### DOCUMENT TEXT:
* start *
Opinion
The United States Court of Appeals for the Fourth Circuit in Bianchi v. Brown issued an important order that is likely to backfire on the anti-gunners.
The court directed the parties to submit supplemental briefing addressing the following two questions:
- (1) does the determination of whether a weapon is “in common use” occur at the first or second step of Bruen’s text-and-history methodology, and
- (2) who bears the burden of establishing that a weapon is in common use. Heller and Bruen provide explicit answers to the questions posed by the Fourth Circuit, and those answers favor the protection of our Second Amendment rights.
Bianchi challenges the constitutionality of Maryland’s “assault weapons” ban, which seeks to outlaw the AR-15, among other semiautomatic firearms.

Tellingly, the original Fourth Circuit panel in Bianchi seemed poised to issue a pro-Second Amendment ruling, but before that occurred, the Fourth Circuit took the case en banc likely to avoid the possibility of such an outcome.
Bruen instructs that the constitutional inquiry starts with the text of the Second Amendment. This means that, at the outset, a lower court must determine whether the object of a firearm’s regulation is an “arm.”
At this first step, Bruen instructs that the burden is on the party challenging the firearms regulation to show that the item being banned is an “arm.” Heller defined “arms” as “weapons of offense or armor of defense.” There is no doubt that AR-15s and other semiautomatic rifles subject to the Maryland ban are “arms,” which means that the burden shifts to the government to show that the arms it seeks to ban are not “in common use” by Americans for lawful purposes (or are dangerous and unusual).
Bianchi is an “arms ban” case in the same way that Heller was an “arms ban” case, which struck down D.C.’s ban on owning a handgun, was an arms ban case. Heller provides the constitutional test to be applied by the lower courts in arms ban cases, and that is the “in common use” test.
There is a reason that the Fourth Circuit in Bianchi asked the parties to address when the “in common use” test comes into play.
If the “in common use” analysis occurs at the plain text level (text-first), the burden would be on the pro-Second Amendment plaintiffs to demonstrate that an arm is in common use. If, however, the inquiry occurs at the historical level (history-second), the burden rests on the government to prove that an arm is dangerous and unusual.
* end *
### DATA EXCERPT:
* start *
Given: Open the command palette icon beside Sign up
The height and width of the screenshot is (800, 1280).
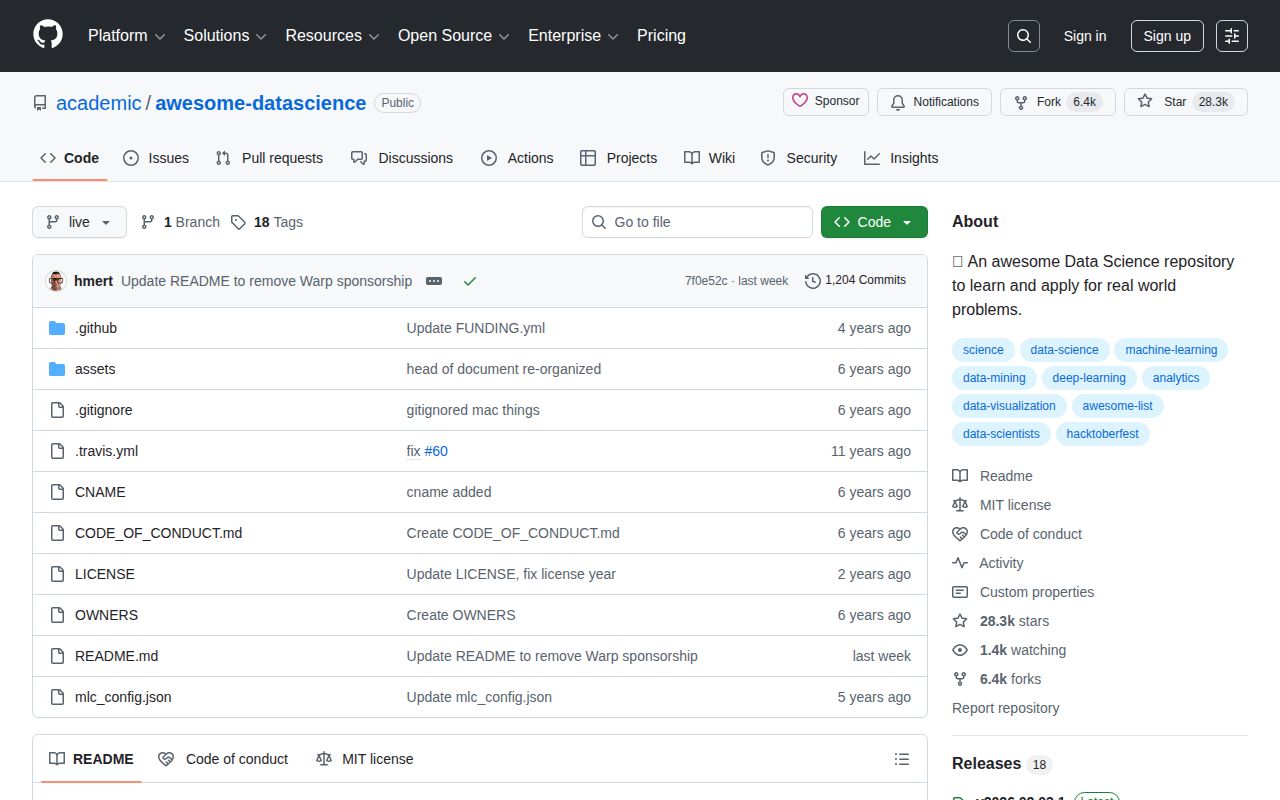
* end *
### OBJECTIVES:
#1 Name every court case that the opinion piece on Maryland's assault weapons ban mentions.
#2 Using the opinion piece on Maryland's assault weapons ban, decide whether each statement below agrees with it. Answer yes or no, and quote the words that settle each one.
(a) The Fourth Circuit asked the parties for supplemental briefing on two questions.
(b) Heller struck down a ban on owning a handgun in D.C.
(c) At the first step, the government must show that the item being banned is an "arm."
#3 Continue the opinion piece on Maryland's assault weapons ban from its last sentence.

### EXERCISE RESPONSES:
#1
- Bianchi v. Brown
- Bruen
- Heller

#2
(a) Yes: "The court directed the parties to submit supplemental briefing addressing the following two questions"
(b) Yes: "which struck down D.C.’s ban on owning a handgun"
(c) No: "the burden is on the party challenging the firearms regulation to show that the item being banned is an “arm.”"

#3
The anti-gun movement desperately wants the “in common use” analysis to occur at the plain text level where the party challenging the firearm regulation has the burden, but that is entirely contrary to the Supreme Court’s holding in Heller. How do we know? It’s plainly obvious from the decision itself.
The Supreme Court’s articulation of the “in common use” test was the result of the historical analysis undertaken by the Heller Court. That historical analysis confirmed, first, that only those arms that were considered both dangerous and unusual at the Founding could be regulated and, second, that the types of arms brought by citizens to militia duty were those commonly-used for lawful purposes. Because the “in common use” test arose from the historical inquiries conducted by the Supreme Court in Heller, the “in common use” analysis must occur at the historical level of the Bruen methodology where the burden rests on the government.
The two questions posed by the Fourth Circuit in Bianchi have already been answered by the Supreme Court.
Heller and Bruen make clear that the burden is on the government to show that an arm is not in common use, and that this inquiry takes place at the historical level of Bruen’s methodology. While the Fourth Circuit can continue to fabricate reasons for ruling against the Second Amendment and our fundamental freedoms, we hope that its errors will finally force the U.S. Supreme Court to intervene and remind the rogue lower courts that its decisions in Heller and Bruen are the law of the land.
For anyone interested in a more fulsome discussion of the “in common use” test and other games anti-gun courts play to avoid it, please check out my scholarly article in the Harvard Journal of Law and Public Policy: What Part Of “In Common Use” Don’t You Understand?: How Courts Have Defied Heller In Arms-Ban Cases—Again.
About Mark W Smith
Constitutional attorney and bestselling author Mark W. Smith, host of the Four Boxes Diner Second Amendment channel on Youtube, is a member of the U.S. Supreme Court Bar. His Second Amendment scholarship has been cited by many attorneys and judges, including by attorneys in legal briefs submitted to the Supreme Court in NYSRPA v. Bruen and in U.S. v. Rahimi.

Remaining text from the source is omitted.